Images © DC Comics, Inc.

In this comic, writer Geoff Johns begs the questions: Can a major storyline revolve around a philosophical decision? and Can a Prologue have an Epilogue? His answer to both is, yes, why not?

Annuals began as a place to reprint old stories that many readers might have missed, but with the early Marvel annuals leading the way in the 1960s, they became a place for a new, longer story: the wedding of Reed and Sue Richards for instance. These days annuals are often just another chapter in a continuing story, and not so special, but in this one, Geoff Johns has managed to have it both ways. Yes, it’s the prologue to the next big Green Lantern crossover event, “Rise of the Third Army,” but it also introduces some fascinating new ideas and characters like a group of Oans who have been locked away as guards in a remote prison for billions of years. What are they guarding? A powerful being called the First Lantern. Not a lot is revealed about that, but I like the concepts.
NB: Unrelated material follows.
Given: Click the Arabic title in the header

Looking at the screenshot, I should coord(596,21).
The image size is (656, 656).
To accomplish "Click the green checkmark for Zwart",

The Guardians have been building up to their destruction of the Green Lantern Corps for months, and in this book they begin it. Why? A philosophical point! They’ve decided that the cause of all the problems in the universe is Free Will, and that they must destroy it. As one Guardian states on the first page, “Sentient beings should NOT be making choices. We know better than they do.” Stopping free will seems an impossible task, but they’re clearly going to try anyway, and as they’re quite powerful little madmen, it should be an interesting struggle.

In the Epilogue, we learn a bit more about the Guardians’ plans, and what the Third Army they’re raising will consist of. I didn’t find this as interesting as the rest of the book.

Here are some of those lost Oans, with terrific art by Ethan Van Sciver. The Epilogue has art by Pete Woods and Cam Smith, also good.


4 thoughts on “And Then I Read: GREEN LANTERN ANNUAL 1

  1. Kairam Ahmed Hamdan

    Are they after the anti-life equation? I hope this can at least end up bringing the fourth world to the new 52.